Recomiendo:
0

La instalación del nuevo parlamento

La política de los símbolos

Fuentes: Brecha

El martes 15 la historia uruguaya vivió un capítulo que ni García Márquez hubiera imaginado, como dijo el senador José Mujica, protagonista de la jornada, junto a la diputada Nora Castro, electa presidenta de la Cámara de Representantes casi por unanimidad (sólo ella no se votó). La jornada fue pletórica en símbolos, que delataron el […]

El martes 15 la historia uruguaya vivió un capítulo que ni García Márquez hubiera imaginado, como dijo el senador José Mujica, protagonista de la jornada, junto a la diputada Nora Castro, electa presidenta de la Cámara de Representantes casi por unanimidad (sólo ella no se votó). La jornada fue pletórica en símbolos, que delataron el cambio de época y evocaron las paradojas de la historia.

- _Datos registrados_
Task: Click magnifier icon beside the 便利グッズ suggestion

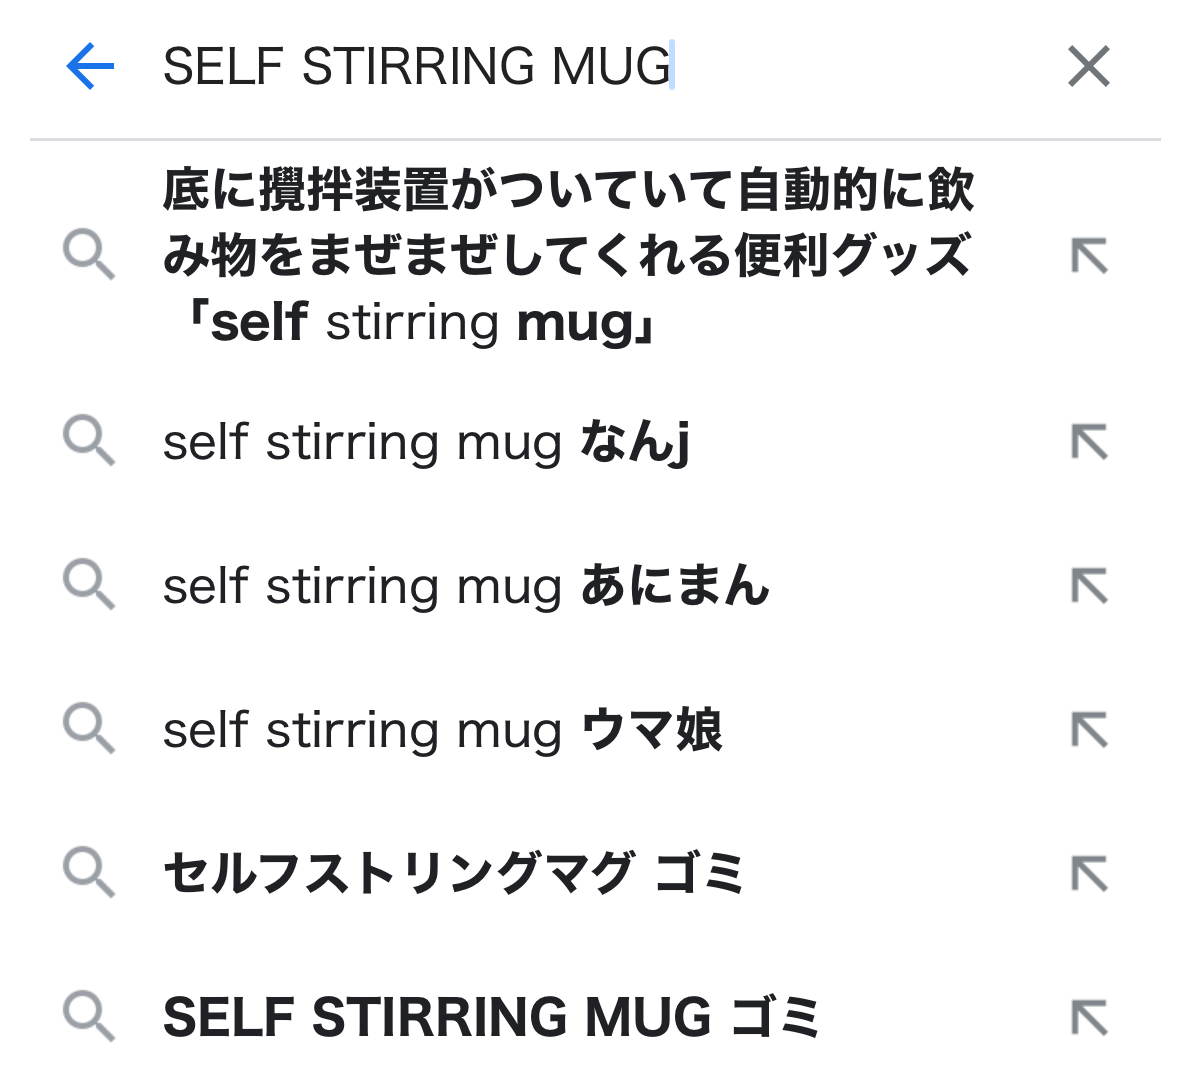Action: click(89, 256)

- _Tareas escritas_
1. En la nota sobre el nuevo parlamento, ¿puedes cambiar "jornada" por "sesión" en el tramo desde "La política de" hasta "de la historia."?
2. Según la nota sobre el nuevo parlamento, ¿por qué Nora Castro fue electa presidenta de la Cámara de Representantes "casi" por unanimidad?
3. ¿Puedes proseguir la nota sobre el nuevo parlamento a partir de su última oración?
No hace falta consultar los datos para resolver lo que se pide.

- _Respuestas escritas_
1.
La política de los símbolos

Fuentes: Brecha

El martes 15 la historia uruguaya vivió un capítulo que ni García Márquez hubiera imaginado, como dijo el senador José Mujica, protagonista de la sesión, junto a la diputada Nora Castro, electa presidenta de la Cámara de Representantes casi por unanimidad (sólo ella no se votó). La sesión fue pletórica en símbolos, que delataron el […]

El martes 15 la historia uruguaya vivió un capítulo que ni García Márquez hubiera imaginado, como dijo el senador José Mujica, protagonista de la sesión, junto a la diputada Nora Castro, electa presidenta de la Cámara de Representantes casi por unanimidad (sólo ella no se votó). La sesión fue pletórica en símbolos, que delataron el cambio de época y evocaron las paradojas de la historia.

2. Porque el único voto que le faltó fue el suyo: ella no se votó a sí misma.

3.
El miércoles 16 amaneció con otra luminosidad: los uruguayos habían asistido la tarde anterior a unas ceremonias que concentraron adhesión, curiosidad, sorpresa, satisfacción y sobre todo tranquilidad. Una atmósfera novedosa, como preñada de promesas y primicias, había derrotado al bajón nacional; un aire exultante, como de enamorados, se esparcía por la ciudad creando un estado de predisposición y benevolencia; un sol apropiado caldeaba los comentarios y los juicios, que desmenuzaban, como si hubiera habido un clásico, todos los detalles: desde el color de la campera del Pepe, pasando por la delgadez del Cejas, hasta el significado del índice agitado de Nora. Era un aire de propiedad compartida, de cosa colectiva, de asunto familiar. Era un ánimo generalizado de sonrisa universal.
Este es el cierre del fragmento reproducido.